Ainsi dans le film « Portrait de Jason » de Shirley Clarke (1967), Jason Holliday, prostitué noir, est soumis, 12 heures durant, aux questions souvent provocantes de ceux qui le « harcèlent » derrière la caméra. Entre rire et larmes, le comédien va progressivement épuiser son registre de représentation et incarner, dans sa pathétique nudité, l’impossibilité ou le refus de s’intégrer dans une Amérique ségrégationniste.

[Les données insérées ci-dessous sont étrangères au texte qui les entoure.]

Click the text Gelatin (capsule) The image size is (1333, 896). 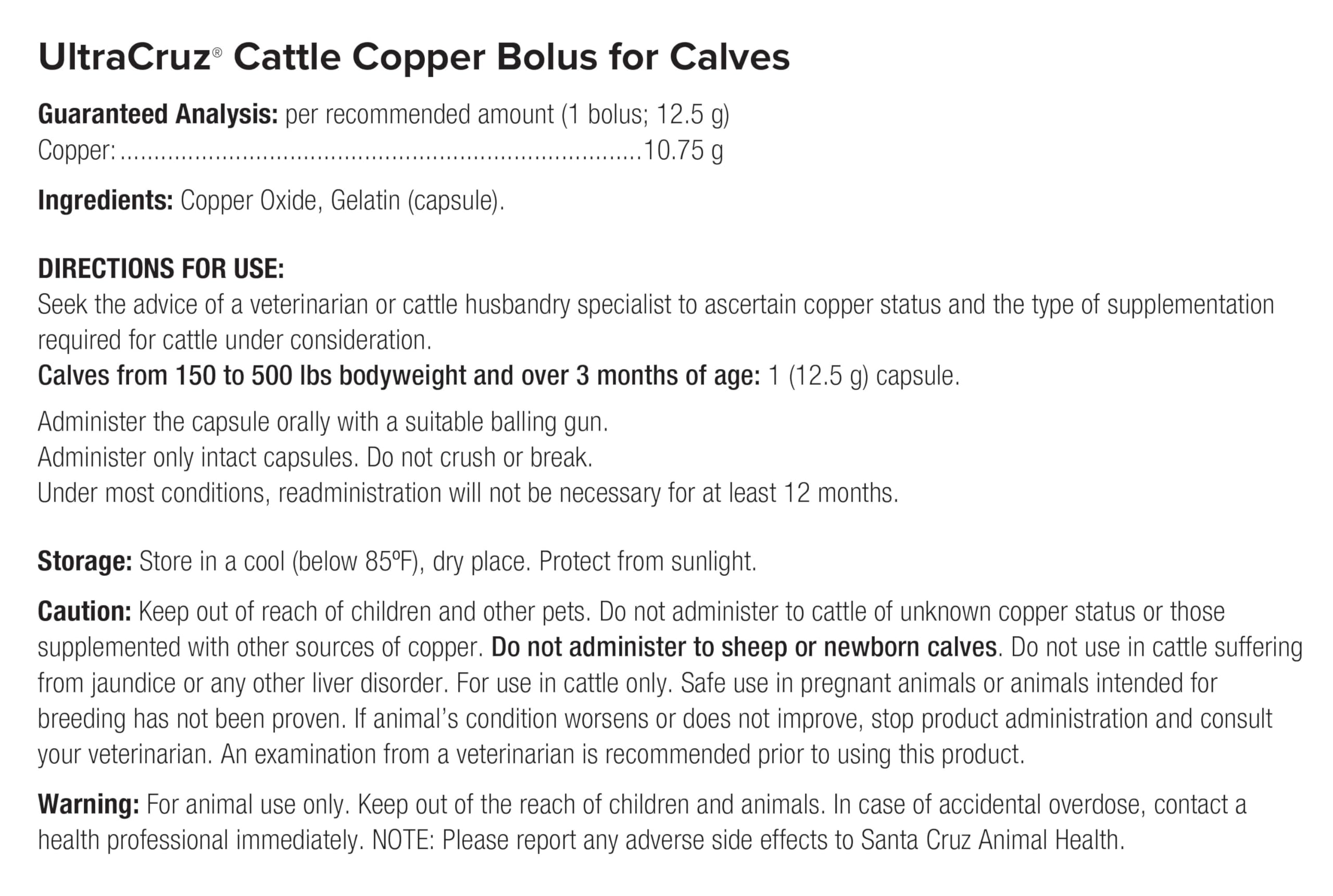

Dans cette chambre où nous tournions, il y avait 4 personnes, dont une seule était noire. Si l’équipe avait été noire, on aurait obtenu un film absolument différent. Jason savait qu’il parlait à un public blanc. Il me voyait, et j’étais la personne qui lui parlait. Mais le film soulève aussi une autre question qui est: quand le metteur en scène peut-il ou doit-il s’arrêter? Ce qui revient à poser le degré d’invasion de la vie privée que l’on peut se permettre. Dans le cas de Jason, je pense que la seule raison qui nous permettait de faire ce que nous avons fait, c’est qu’il va de lui même si loin, qu’il finit par perdre la conscience de ce qu’il est train de dire (seule chose qui nous permettait, à nous, de continuer de le filmer) et qu’il aboutit à certains moments qu’on voit rarement chez un être humain. Shirley Clarke
Mais le film ne soulève pas qu’une question éthique, il interroge aussi le politique et le passage de la frontière entre le réel et le fictif (fonction de la fabulation). Ce sont ces questions que nous tenterons d’aborder pendant nos 2 jours de rencontre, à travers des extraits de films de Shirley Clarke, Raymond Depardon, Jean Rouch, Johan Van der keuken, …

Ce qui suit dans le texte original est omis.